═══ Data section ═══

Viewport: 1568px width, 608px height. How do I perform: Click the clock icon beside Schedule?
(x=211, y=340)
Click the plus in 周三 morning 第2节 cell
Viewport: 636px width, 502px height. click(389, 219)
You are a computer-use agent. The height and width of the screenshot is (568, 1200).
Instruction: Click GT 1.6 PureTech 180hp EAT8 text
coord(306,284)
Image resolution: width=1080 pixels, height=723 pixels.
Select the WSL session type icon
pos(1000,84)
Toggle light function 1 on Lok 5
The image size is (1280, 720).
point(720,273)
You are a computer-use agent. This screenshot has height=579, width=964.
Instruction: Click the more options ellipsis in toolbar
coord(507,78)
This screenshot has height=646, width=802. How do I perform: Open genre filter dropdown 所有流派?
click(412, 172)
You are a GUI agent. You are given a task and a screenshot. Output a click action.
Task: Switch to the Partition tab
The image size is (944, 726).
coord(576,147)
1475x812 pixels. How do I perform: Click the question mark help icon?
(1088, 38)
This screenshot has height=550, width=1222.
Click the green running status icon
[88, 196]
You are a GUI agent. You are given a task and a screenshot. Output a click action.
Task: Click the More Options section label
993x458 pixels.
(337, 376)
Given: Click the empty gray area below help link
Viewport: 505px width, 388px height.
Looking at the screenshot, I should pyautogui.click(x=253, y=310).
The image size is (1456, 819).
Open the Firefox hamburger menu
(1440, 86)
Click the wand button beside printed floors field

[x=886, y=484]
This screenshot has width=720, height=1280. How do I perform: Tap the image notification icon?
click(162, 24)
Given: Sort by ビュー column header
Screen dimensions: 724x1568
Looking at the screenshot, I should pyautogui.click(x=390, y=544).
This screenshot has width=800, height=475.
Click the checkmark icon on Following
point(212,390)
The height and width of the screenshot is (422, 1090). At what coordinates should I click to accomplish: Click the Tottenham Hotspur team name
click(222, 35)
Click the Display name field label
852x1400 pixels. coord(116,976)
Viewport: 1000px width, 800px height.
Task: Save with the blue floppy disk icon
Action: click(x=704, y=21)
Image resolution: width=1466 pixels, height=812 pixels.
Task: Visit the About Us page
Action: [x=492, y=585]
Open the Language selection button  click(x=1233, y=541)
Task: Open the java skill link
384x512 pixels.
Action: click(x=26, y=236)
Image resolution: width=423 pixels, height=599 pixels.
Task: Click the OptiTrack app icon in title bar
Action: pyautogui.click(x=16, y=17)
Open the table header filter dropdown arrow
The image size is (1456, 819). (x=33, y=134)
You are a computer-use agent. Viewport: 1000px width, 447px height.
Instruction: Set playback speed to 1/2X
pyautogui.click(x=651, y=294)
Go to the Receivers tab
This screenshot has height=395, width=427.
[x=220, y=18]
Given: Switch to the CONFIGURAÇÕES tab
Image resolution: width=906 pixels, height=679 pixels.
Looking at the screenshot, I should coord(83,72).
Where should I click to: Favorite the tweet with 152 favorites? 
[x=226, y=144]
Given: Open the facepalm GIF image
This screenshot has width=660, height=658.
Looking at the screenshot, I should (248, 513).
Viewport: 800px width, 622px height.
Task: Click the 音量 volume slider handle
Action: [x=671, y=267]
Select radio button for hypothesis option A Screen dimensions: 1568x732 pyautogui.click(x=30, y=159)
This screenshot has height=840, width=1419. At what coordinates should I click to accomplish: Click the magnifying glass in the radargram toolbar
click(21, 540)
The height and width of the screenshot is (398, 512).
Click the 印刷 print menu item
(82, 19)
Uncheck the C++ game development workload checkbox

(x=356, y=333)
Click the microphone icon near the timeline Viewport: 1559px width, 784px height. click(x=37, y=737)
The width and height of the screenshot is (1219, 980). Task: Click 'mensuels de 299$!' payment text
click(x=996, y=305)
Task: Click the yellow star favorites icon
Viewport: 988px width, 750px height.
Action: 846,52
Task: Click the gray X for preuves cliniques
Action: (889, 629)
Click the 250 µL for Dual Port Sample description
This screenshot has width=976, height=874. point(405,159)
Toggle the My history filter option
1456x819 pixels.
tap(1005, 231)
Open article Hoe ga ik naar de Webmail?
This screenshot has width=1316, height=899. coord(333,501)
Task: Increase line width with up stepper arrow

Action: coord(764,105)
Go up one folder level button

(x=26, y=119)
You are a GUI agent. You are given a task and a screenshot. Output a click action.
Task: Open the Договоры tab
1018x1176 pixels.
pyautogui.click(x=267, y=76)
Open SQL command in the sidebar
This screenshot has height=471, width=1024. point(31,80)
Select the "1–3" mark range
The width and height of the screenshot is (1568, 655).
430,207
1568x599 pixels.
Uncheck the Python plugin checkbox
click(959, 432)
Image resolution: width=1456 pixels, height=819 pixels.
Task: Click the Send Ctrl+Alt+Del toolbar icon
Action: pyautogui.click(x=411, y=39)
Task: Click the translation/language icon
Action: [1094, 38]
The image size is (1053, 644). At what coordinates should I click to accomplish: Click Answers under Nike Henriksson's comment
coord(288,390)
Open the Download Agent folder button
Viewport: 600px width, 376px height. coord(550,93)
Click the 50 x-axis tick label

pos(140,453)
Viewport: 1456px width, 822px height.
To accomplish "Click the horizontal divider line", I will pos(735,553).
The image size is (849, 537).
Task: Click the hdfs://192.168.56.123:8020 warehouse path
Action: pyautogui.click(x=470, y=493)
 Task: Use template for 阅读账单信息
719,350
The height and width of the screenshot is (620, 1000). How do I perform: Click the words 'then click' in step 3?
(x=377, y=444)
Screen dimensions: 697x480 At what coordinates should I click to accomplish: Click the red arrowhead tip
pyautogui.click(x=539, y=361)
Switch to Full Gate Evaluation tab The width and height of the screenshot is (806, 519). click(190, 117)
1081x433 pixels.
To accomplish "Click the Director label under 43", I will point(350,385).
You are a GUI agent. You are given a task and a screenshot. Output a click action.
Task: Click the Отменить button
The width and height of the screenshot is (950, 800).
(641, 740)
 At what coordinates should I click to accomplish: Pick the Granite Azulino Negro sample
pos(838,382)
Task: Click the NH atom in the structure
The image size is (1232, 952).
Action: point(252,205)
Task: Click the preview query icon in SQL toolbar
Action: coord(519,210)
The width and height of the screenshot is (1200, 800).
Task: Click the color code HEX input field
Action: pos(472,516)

═══

▶ About this task: From the entries, report every line in which the string "link" occurs.

▶ Task result:
Given: Click the empty gray area below help link
Task: Open the java skill link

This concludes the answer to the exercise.